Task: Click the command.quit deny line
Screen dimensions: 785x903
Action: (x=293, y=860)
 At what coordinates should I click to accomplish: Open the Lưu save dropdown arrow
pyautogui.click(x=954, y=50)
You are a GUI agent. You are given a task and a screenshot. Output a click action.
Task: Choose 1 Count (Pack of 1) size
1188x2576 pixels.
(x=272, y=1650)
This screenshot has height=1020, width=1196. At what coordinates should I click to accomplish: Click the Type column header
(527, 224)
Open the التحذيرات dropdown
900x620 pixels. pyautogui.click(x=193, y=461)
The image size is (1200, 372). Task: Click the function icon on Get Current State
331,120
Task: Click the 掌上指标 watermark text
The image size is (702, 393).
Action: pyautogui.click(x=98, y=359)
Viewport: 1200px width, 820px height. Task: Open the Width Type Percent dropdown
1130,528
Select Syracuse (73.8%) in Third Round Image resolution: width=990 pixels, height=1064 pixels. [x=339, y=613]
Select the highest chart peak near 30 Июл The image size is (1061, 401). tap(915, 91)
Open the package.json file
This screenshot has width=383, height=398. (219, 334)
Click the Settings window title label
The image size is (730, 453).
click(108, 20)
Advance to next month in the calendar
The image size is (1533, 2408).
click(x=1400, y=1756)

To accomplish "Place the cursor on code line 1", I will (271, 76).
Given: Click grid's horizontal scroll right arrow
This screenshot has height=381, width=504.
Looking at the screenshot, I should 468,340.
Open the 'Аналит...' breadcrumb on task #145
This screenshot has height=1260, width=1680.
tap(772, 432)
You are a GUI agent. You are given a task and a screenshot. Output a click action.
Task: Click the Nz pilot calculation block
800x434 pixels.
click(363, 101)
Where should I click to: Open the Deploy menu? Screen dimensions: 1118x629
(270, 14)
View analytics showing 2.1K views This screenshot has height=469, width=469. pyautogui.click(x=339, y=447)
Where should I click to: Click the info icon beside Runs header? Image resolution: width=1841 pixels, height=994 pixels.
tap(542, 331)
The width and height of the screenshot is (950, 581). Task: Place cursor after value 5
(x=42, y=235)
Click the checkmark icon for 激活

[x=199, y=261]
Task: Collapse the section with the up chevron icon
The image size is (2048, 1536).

• _Brief_
Of the entries above, repeat exactly the lines between the line with "Select Syracuse (73.8%)" and the line with "Select the highest", inclusive, and no others.

• _Answer for this exercise_
Select Syracuse (73.8%) in Third Round Image resolution: width=990 pixels, height=1064 pixels. [x=339, y=613]
Select the highest chart peak near 30 Июл The image size is (1061, 401). tap(915, 91)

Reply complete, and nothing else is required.